Clarifier les tâches avec les collectivités
Un des points cruciaux vise enfin à établir une nouvelle nomenclature des tâches et responsabilités afin de définir précisément celles qui relèvent du directeur d’école et celles relevant de la collectivité locale. Au cœur de cette réflexion : la sécurité. 66% des directeurs d'école la classent parmi les deux tâches exercées les plus pénibles, et 55% estiment qu’il s’agit d’une des deux tâches pour lesquelles ils ont le plus besoin de soutien. Pour les rapporteurs, la sécurité "nécessite une formation importante des directeurs d’école afin de bien les armer sur ces questions, un soutien et des réponses rapides aux questions qu’ils peuvent se poser de la part des autorités académiques, mais également un travail partenarial avec le maire. En effet, ce dernier est responsable de la sécurité aux abords des écoles". "En outre, ajoutent-ils, les locaux appartiennent à la commune qui est chargée de leur entretien. Une définition claire des tâches de chacun doit être établie."

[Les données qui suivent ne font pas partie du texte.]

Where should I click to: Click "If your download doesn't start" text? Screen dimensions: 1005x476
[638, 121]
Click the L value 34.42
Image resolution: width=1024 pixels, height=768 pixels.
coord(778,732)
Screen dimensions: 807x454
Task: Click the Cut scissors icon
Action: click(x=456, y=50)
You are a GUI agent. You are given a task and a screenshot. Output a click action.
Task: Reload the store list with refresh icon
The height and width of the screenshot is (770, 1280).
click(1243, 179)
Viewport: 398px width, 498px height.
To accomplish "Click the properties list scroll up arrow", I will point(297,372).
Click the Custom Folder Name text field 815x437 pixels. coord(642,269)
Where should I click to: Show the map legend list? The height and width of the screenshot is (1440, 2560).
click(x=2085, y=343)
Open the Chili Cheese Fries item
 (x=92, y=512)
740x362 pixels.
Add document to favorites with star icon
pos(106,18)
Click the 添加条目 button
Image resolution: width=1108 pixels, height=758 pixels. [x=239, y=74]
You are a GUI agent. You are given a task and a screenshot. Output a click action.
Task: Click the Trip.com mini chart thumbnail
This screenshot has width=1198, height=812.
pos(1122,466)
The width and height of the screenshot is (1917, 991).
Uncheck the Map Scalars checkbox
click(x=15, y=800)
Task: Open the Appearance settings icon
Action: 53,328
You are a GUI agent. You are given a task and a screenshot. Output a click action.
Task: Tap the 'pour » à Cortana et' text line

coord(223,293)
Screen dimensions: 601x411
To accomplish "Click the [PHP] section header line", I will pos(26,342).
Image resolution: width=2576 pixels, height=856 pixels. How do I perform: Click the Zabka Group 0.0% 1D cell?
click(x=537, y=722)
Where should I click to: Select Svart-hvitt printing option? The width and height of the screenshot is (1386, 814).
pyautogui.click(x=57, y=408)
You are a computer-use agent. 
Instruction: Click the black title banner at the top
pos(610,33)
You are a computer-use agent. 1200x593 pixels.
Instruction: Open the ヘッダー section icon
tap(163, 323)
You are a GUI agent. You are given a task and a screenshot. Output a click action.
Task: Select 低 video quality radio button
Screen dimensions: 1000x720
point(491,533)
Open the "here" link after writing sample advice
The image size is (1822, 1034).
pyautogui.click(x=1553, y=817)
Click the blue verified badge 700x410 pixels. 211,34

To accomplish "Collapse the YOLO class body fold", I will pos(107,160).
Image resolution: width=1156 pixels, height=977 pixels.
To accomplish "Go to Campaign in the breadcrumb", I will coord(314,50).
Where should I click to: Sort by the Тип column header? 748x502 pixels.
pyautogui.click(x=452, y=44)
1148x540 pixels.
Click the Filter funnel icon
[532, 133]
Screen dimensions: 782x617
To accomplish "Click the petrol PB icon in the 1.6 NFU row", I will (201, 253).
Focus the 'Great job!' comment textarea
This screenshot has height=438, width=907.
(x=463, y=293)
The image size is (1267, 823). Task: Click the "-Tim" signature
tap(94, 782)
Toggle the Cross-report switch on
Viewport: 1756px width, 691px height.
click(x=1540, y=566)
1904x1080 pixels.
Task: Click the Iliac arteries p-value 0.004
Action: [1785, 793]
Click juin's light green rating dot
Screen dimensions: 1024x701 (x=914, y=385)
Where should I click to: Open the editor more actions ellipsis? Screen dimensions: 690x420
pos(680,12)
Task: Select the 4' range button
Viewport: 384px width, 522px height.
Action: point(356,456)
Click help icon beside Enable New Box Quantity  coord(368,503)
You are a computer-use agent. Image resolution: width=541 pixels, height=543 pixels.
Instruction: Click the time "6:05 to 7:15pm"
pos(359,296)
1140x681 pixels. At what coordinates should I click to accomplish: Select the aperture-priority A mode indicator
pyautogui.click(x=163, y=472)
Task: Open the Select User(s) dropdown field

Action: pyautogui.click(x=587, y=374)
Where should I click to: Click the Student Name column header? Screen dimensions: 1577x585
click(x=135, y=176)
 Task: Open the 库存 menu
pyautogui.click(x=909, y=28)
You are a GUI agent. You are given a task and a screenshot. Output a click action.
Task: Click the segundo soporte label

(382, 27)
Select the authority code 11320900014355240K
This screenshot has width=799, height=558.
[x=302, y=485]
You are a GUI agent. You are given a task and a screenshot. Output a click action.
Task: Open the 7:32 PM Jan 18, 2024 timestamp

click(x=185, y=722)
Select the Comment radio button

En convergeant en partie sur le contenu de la proposition de loi créant la fonction de directeur d'école, on pourrait penser les deux rapporteurs enclins à défendre celle-ci. "Nous avons eu la même idée d'un emploi fonctionnel, reconnaît Françoise Laborde. Il y a des choses qui se rejoignent." Toutefois, le texte porté par Cécile Rilhac présente deux écueils aux yeux des sénateurs.
Tout d'abord, la PPL arrive "un peu rapidement". "Je ne pense pas qu'il faille déstabiliser la chaîne avec les collectivités locales auxquelles on a beaucoup demandé ces derniers temps", lance la sénatrice de Haute-Garonne.
Surtout, certains points de la PPL ne semblent pas relever du domaine législatif. "Cela va dans le bon sens, mais au Sénat, nous n'aimons pas qu'une PPL empiète sur le champ réglementaire", pointe Max Brisson. Pour lui également, ce texte arrive "un peu trop tôt en amont du dialogue social au sein du ministère de l'Éducation nationale". Pour les deux sénateurs, la balle est maintenant dans le camp de Jean-Michel Blanquer.